De Garde’s “Ferme et Foret” was the opposite of cut & dry. This wild ale was zestful and intoxicating at 5% ABV, 30 IBU.  Inspired by Michael Brophy’s larger than life painting of a NW forest area, “Harvest,” is a must-see painting of our times and is on permanent display on the 3rd floor of the Main Building.

 

Mark Andres (American, born 1959), Nocturne (Astoria), 2015, acrylic on canvas, Gift of Bill Rhoades in memory of Murna and Vay Rhoades, © Mark Andres, 2015.147.3

Fort George’s “Nocturne” was inspired by the painting of Astoria at night. Artist Mark Andres of Portland spoke about his painting also named “Nocturne,” and how the clouds and the windows in the houses reflect light and colors. The brewer, David Coyne, said he sees this very same view often while living in Astoria. This 7.5% stout was packed with berries to match the mysterious darkness of the painting.
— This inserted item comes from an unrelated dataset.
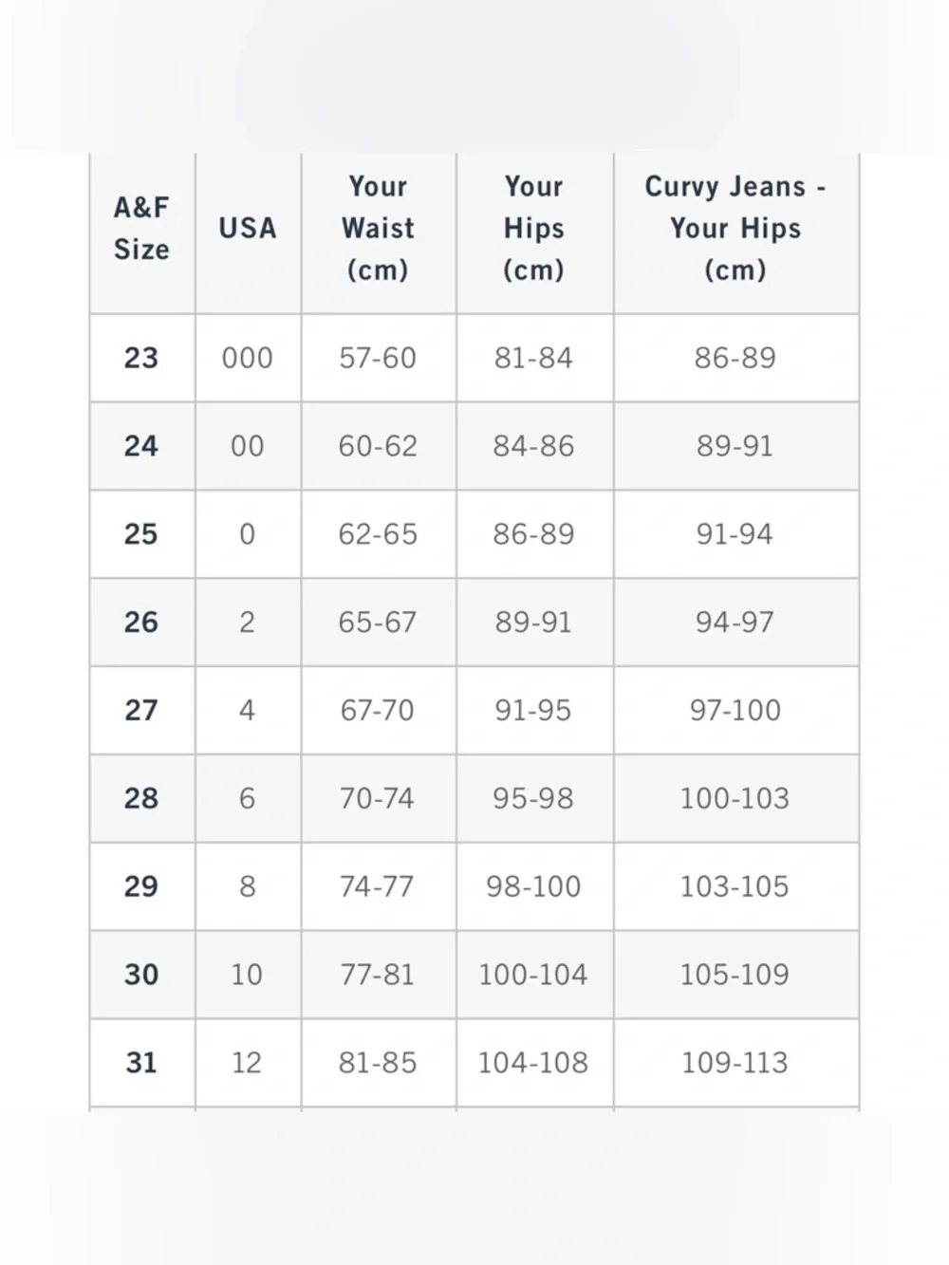Image resolution: width=949 pixels, height=1265 pixels.
Task: Click the Your Hips (cm) header
Action: 533,229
Nocturne stout is now available on tap at Fort George Brewery & Taproom; get it while its there.

 

Norma Driscoll Gilmore (American, born 1927), Untitled (Skinner’s Butte with Industrial Area Below), 1950/2006, oil on canvas, Bequest of Dr. Francis J. Newton, © unknown, research required, 2006.47.4

 

A close approximation of the same view of Skinner Butte in Norma Gilmore’s painting from current day Google Maps. That’s the current Wildcraft facility in the white building on the right.

 

Wildcraft Cider Works “Skinner’s Time Capsule” Botanical Dry Cider was crisp, slightly sweet and refreshing. The cider was a perfect match for Eugene-based artist Norma Driscoll Gilmore’s Untitled painting of Skinner’s Butte in Eugene, with an industrial area below. The painting depicts an actual Eugene location where Wildcraft Cider now sits in the foreground. While viewing her painting and telling a friend about a recent trip to Eugene and the Cider Works location the artist came up to us and joined in conversation. Born in the late 1920s, she described how a fire destroyed some of the landscape in the image and it no longer looks the same as in her painting. With wavy silver bobbed hair, large sunglasses and a long, puffy light grey coat, she reminded me of a movie star. I felt like the stars aligned for me to be able to meet her in person at this spectacular event.

Heather Egizio has been a part of the Portland craft beer scene for a decade volunteering at local events and fundraisers. She has homebrewed with the High Street Homebrew Club and LOLA (Ladies of Lagers & Ale) and had the opportunity to guest brew at numerous commercial breweries in Portland. One of her favorite past-times is hiking with Beers Made by Walking in Forest Park.